Antibiotic susceptibility was performed by radiometric BACTEC 460 TB system as per standard protocol.15 Different dilutions of macrophage lysates (as prepared above) were inoculated in BACTEC 12 B vials in triplicate and incubated at 37 °C in 5% CO2 atmosphere. Results were read every 24 h in BACTEC 460 TB system. Appropriate positive and negative controls were also taken. Growth index (GI) determination was done daily under aerobic mode in BACTEC 460 TB system until 1:100 controls reading reached the value of 30.

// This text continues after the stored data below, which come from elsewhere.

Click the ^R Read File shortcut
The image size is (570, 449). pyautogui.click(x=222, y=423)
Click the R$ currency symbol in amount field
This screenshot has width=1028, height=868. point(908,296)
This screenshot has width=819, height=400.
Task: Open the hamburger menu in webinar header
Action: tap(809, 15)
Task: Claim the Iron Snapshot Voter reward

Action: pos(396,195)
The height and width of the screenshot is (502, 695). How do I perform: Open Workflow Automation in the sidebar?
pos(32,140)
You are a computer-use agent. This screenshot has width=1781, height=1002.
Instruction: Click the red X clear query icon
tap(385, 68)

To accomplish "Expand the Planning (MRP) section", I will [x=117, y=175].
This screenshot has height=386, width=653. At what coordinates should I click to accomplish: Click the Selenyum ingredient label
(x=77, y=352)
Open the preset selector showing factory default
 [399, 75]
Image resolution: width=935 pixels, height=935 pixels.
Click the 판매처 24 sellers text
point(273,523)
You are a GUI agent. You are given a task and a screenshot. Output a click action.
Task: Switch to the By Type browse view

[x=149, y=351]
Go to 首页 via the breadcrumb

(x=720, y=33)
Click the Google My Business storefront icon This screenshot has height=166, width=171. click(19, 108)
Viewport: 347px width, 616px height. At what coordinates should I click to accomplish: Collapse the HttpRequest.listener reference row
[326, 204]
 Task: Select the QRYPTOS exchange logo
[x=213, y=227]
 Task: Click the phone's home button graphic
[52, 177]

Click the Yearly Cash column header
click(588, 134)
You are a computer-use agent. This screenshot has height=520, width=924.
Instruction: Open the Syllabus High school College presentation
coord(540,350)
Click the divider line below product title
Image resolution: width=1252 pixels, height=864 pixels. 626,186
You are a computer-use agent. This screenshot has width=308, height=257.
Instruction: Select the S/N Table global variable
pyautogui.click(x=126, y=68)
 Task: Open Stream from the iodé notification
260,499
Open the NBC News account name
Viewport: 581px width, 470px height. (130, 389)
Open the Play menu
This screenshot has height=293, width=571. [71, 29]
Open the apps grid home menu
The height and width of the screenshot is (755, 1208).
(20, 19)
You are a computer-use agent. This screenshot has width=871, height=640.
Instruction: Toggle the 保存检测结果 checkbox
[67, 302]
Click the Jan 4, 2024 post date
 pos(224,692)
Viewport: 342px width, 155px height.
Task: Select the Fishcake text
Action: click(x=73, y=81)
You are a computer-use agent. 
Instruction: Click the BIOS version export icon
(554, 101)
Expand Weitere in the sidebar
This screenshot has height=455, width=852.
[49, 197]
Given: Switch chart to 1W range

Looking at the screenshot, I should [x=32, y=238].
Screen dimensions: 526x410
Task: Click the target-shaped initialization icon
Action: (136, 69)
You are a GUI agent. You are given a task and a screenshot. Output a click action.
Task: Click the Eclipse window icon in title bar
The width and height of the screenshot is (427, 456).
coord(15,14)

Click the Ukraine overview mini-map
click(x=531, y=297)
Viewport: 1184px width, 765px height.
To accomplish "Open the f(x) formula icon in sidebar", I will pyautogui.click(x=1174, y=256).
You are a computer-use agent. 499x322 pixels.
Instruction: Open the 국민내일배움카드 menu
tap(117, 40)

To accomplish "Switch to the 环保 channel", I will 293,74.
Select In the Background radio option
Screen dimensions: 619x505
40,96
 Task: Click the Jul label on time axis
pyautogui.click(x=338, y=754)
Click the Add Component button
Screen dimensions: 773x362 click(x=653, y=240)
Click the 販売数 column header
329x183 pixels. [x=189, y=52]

The antibiotic susceptibility was also performed with MGIT 960 in accordance with the standard procedure.18 MGIT 960 system uses oxygen quenching fluorescent sensor in conjunction with software algorithms to determine the "positive" tubes. MGIT 960 system monitors the vials for oxygen utilization, which result in an increase in fluorescence as an indicator of growth. Different dilutions of macrophage lysates (as prepared above) were inoculated in MGIT 960 tubes in triplicate. Bacterial growth is determined in terms of growth units (GU). Appropriate positive and negative controls were included. GU was monitored in MGIT 960 system until 1:100 control reading reached the threshold value.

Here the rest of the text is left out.